CA Aix-en-Provence, ch. 1-1, 17 janvier 2023, n° 22/08444
AIX-EN-PROVENCE
Arrêt
Confirmation
PARTIES
Défendeur :
Toucan (SCI)
COMPOSITION DE LA JURIDICTION
Président :
M. Brue
Conseillers :
Mme Demont, Mme de Bechillon
Avocats :
Me Badie, Me Ghigo, Me Ermeneux, Me Douvier, Me Vincensini
FAITS, PROCÉDURE ET PRÉTENTIONS DES PARTIES :
La SCI Toucan, propriétaire d'un bien immobilier dénommé Villa Orielle, sis [Adresse 2], à [Localité 5] a donné mandat de vente à un agent immobilier.
M. [D] [H] et Mme [U] [B] exposent:
- avoir formé par l'intermédiaire de l'agence Mickaël Zingraf une offre au prix de 32.500.000 €, commission comprise qui aurait été acceptée par la SCI Toucan, le 4 mai 2021.
- qu'une promesse de vente devant être signée avant le 15 juin 2021 a été préparée par leurs notaires respectifs et avoir versé une indemnité d'immobilisation de 3.250.000 €.
- que le délai pour la signature de l'acte définitif a été fixé à la fin du mois de juillet, puis prorogé à la fin du mois d'août et enfin au 30 septembre 2021.
- que le vendeur n'a pas répondu aux demandes du notaire, en vue de la fixation d'une date pour la signature.
Vu l'assignation du 21 juillet 2021, par laquelle M. [D] [H] et Mme [U] [B], son épouse ont fait citer la SCI Toucan, de droit monégasque, devant le tribunal judiciaire de Draguignan en déclaration de vente parfaite.
Vu le jugement rendu le 3 mai2022, par cette juridiction, ayant:
- débouté M. [D] [H] et Mme [U] [B] de l'intégralité de leurs demandes.
- condamné M. [D] [H] et Mme [U] [B] aux dépens.
- condamné M. [D] [H] et Mme [U] [B] à payer à la SCI Toucan la somme de 2000 €, en application de l'.
- constaté l'exécution provisoire de l'entière décision.
Vu la déclaration d'appel du 13 juin 2022, par M. [D] [H] et Mme [U] [B].
Vu l'ordonnance d'autorisation d'assigner à jour fixe, rendue le 28 juin 2022.
Vu les conclusions transmises le 23 novembre 2022, par les appelants.
Ils estiment qu'en l'état de l'acceptation le 5 mai 2021, par le principal porteur de parts de la SCI de leur lettre d'intention d'acquisition, un accord sur la chose et sur le prix est intervenu entre les parties, rendant ainsi la vente parfaite et que les messages électroniques du notaire du vendeur, évoquant les formalités préparatoires, le confirment.

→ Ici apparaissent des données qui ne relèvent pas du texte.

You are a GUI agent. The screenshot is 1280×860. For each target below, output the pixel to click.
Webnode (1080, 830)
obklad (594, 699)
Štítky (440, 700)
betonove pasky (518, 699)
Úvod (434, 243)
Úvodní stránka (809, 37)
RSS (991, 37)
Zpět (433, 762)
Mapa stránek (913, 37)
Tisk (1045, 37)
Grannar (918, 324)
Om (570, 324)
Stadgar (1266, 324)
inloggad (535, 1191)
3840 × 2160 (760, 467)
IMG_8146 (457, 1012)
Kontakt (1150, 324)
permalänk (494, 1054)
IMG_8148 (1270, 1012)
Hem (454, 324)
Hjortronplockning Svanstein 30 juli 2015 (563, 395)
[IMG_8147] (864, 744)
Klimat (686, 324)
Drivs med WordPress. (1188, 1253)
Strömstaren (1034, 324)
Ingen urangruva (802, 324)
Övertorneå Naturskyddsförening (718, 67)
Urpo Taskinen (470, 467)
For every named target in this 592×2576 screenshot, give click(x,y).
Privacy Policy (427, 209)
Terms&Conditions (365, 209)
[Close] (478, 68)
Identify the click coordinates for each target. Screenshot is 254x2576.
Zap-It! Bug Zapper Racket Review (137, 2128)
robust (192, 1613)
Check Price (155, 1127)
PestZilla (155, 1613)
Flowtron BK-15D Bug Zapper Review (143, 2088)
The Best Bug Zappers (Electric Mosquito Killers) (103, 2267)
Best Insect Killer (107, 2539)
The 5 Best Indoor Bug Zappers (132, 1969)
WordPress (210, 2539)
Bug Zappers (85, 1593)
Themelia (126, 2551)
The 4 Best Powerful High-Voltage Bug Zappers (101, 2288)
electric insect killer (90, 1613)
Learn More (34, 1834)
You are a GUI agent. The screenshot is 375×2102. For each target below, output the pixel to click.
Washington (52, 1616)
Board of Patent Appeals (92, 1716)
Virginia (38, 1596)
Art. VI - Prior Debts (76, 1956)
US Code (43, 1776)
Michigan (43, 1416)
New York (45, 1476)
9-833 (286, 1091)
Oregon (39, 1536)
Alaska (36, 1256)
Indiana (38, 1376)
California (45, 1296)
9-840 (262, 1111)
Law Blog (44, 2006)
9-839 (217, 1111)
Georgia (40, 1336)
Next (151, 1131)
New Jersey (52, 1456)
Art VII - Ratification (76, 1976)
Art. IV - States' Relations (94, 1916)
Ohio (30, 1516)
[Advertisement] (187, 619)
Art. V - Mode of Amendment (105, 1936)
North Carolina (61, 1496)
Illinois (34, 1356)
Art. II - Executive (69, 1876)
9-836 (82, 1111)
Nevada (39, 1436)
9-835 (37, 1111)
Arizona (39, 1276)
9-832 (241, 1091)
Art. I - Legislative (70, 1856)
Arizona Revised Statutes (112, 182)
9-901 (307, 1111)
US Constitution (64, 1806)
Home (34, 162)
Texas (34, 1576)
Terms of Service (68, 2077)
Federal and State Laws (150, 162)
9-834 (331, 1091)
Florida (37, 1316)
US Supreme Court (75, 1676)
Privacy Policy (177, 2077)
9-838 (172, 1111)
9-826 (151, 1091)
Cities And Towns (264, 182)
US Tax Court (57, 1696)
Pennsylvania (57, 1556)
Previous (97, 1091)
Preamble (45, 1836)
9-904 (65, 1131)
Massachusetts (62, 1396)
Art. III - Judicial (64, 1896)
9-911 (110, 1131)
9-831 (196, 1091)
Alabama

Les appelants soulignent que l'acceptation donnée par M.[O], actionnaire à 99% de la SCI Toucan, ne laisse aucun doute sur l'identité du vendeur et que la mention des références cadastrales n'est pas une obligation légale, alors que le bien objet de la vente est parfaitement identifié.
M. [D] [H] et Mme [U] [B] affirment que si la gérante de la SCI Toucan est Mme [S] [E], il n'a jamais été indiqué que M.[O], agissant comme s'il était le gérant et Me [W], son avocat qui ont toujours donné les instructions à l'agence, ainsi qu'au notaire, n'avaient pas le pouvoir d'agir pour son compte et invoquent ainsi la théorie de l'apparence. Ils observent que la SCI Toucan n'a jamais estimé que son notaire, chargé de procéder aux formalités en vue de la signature de la promesse avait excédé ses pouvoirs.
Ils rappellent que seul compte l'accord des partiest et qu'aucun formalisme n'est requis pour la lettre d'intention d'achat et son acceptation, dès lors qu'elle constitue une offre ferme et définitive et non une simple invitation à des pourparlers et qu'il était prévu de préparer l'acte. Ils précisent que l'acceptation est réputée conforme à l'offre, puisqu'elle est pure et simple, sans que soit nécessaire la mention 'bon pour accord' ou celle par laquelle l'acceptant reprend le contenu intégral de l'offre, ni celle des références cadastrales, le bien étant parfaitement identifié.
Vu les conclusions transmises le 10 novembre 2022, par la SCI Toucan.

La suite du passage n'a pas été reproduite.